Four Principles of Successful Trading
Why do successful traders keep making money year after year, while newbies lose everything within the first few months? What is it that most beginners get wrong? How do successful traders know what’s right?
My colleagues and I are often asked how to succeed in trading. In fact, we have been asked this question so many times, that I have finally decided to write a trading report; a report that will give you straightforward and easy-to-follow advice on how to become a better trader.
Unlike most trading advice articles, this report is written in a clear, plain-English manner. I am going to describe the very essence of the problem in a concise and coherent way. You will read about major mistakes that prevent traders from making money and learn the basic principles that took successful traders years and thousands of dollars to discover. All the facts in this report are based on years of observation and can be easily verified.
Have you ever felt like you have finally learned how to predict market moves after a winning trade? And then felt desperate only a few days later – after a devastating loss?
Now imagine the feelings of a trader who spends years studying price movements, buying expensive indicators, following expert advice, and attending seminars.
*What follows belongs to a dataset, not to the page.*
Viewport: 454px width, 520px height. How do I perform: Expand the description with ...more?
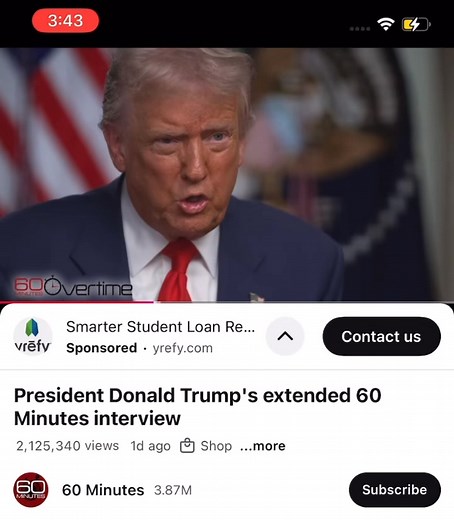click(263, 446)
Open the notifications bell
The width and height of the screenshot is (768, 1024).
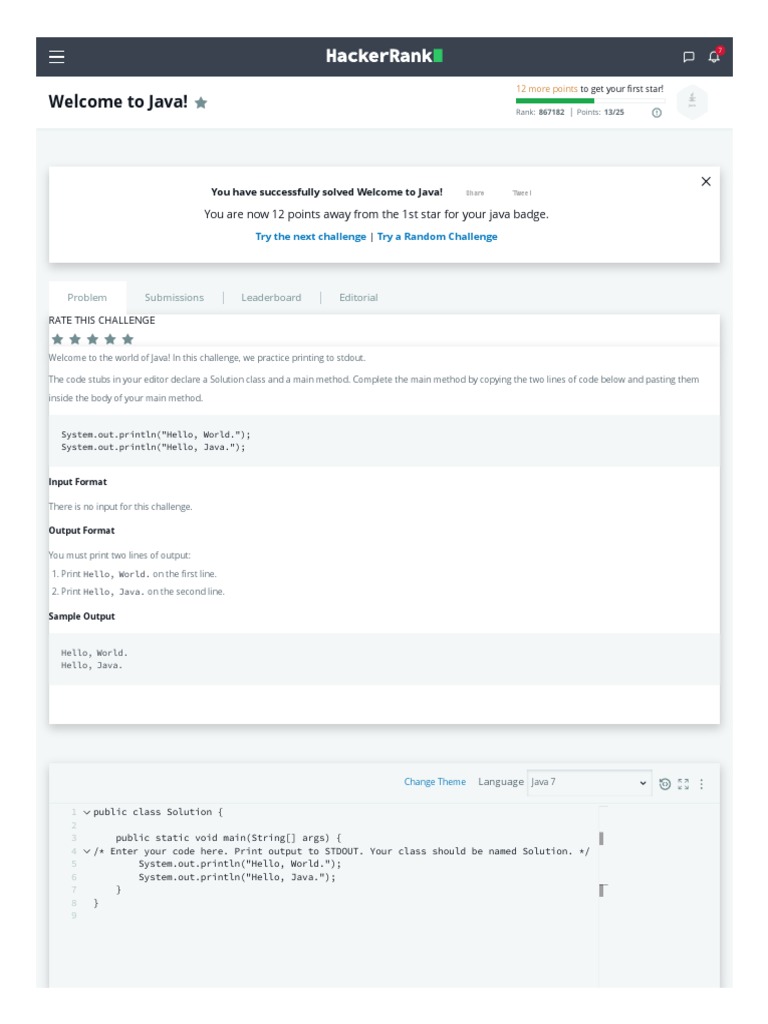coord(714,57)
However, this trader keeps losing money until all their savings are gone. He then raises more funds, loses everything again – all the time wondering why, contrary to all the guru promises, he can’t turn trading into a profitable business. Nevertheless trading is just as understandable, predictable and profitable as any other business.
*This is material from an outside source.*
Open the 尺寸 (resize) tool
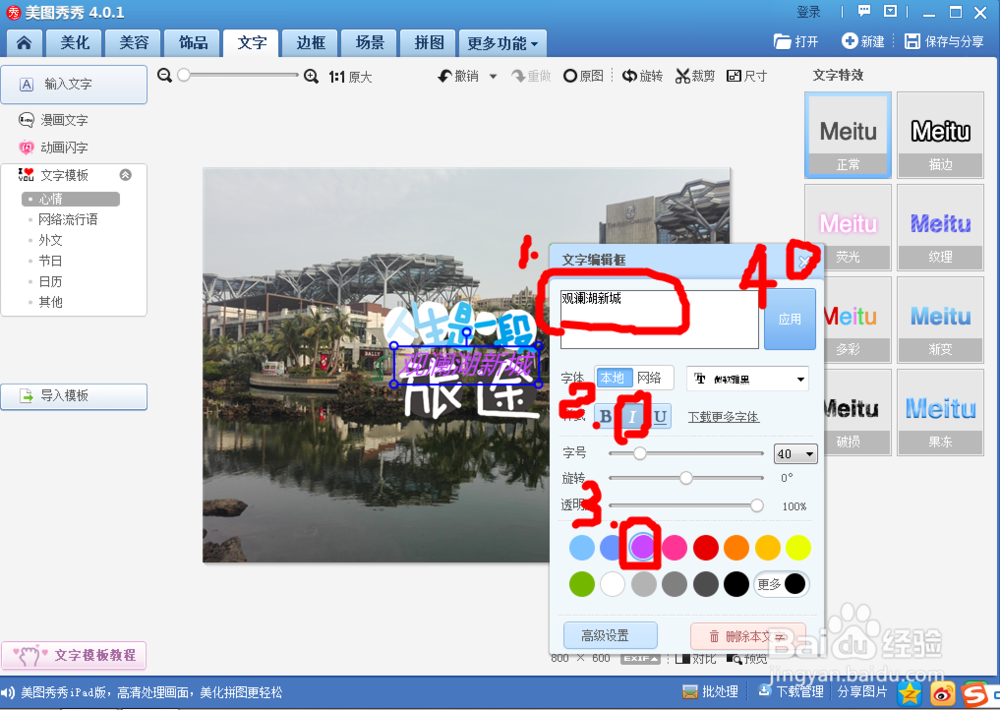This screenshot has width=1000, height=710. tap(746, 75)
Just imagine that after years invested in trading you still won’t be able to understand how markets work. How frustrating would that be?
Or even worse: what if, driven by emotions, you lose control and, as a result, all your savings? Do you have an emergency plan to protect yourself?
How quickly do you think you could recover from heavy losses, if at all?
Not only beginners but also ‘experienced’ traders tend to ignore or forget about taking steps to protect their capital against these types of catastrophes – until disaster strikes. By then it’s too late and the damage is done.
But That Could Never Happen to Me!
After working with over 2000 individual traders and institutional customers in Europe and the USA, we found that 9 out of 10 traders will experience some type of losses that will end up costing them between several thousand to several million dollars.
This doesn’t include money spent on manuals, trainings, seminars or months of painstakingly analyzing the market.
Losses incurred in poor trading practices Avatrade Trustpilot reviews differ in each particular case. However, whatever those losses may be they are always too high for the trader involved. As a rule, people lose all their disposable money. Even worse: sometimes they go even further and get dragged into debt.
Take a look at these statistics:
90% – 95% OF ALL TRADERS LOSE MONEY (Source: Ryan Jones, the author of The Trading Game, Playing by the Numbers to Make Millions)
70 percent of day traders lose money (Source: 1999 study conducted by the North American Securities Administrators Association (NASAA))
95 percent will fail in the first two years (Source: Harvey Houtkin, February issue of Securities Regulation and Law Report)
What Do These Statistics Mean for You?
The facts above clearly demonstrate that most people underestimate the risks of trading. In most cases, they are simply misled by advertising from brokers and consultants. As a rule, brokers don’t care about your long-term success because their goal is to quickly earn back the money invested in attracting a new customer. That’s why they want you to start trading as soon as possible. To achieve this goal, brokers provide beginning traders with minimum information that is just sufficient to make trades (and thus to generate commission that brokers live on) and let them fly blind in the market. Such unscrupulous practices have even drawn attention of various governmental agencies supervising and monitoring securities trading. Unfortunately little success has been achieved in curbing these practices.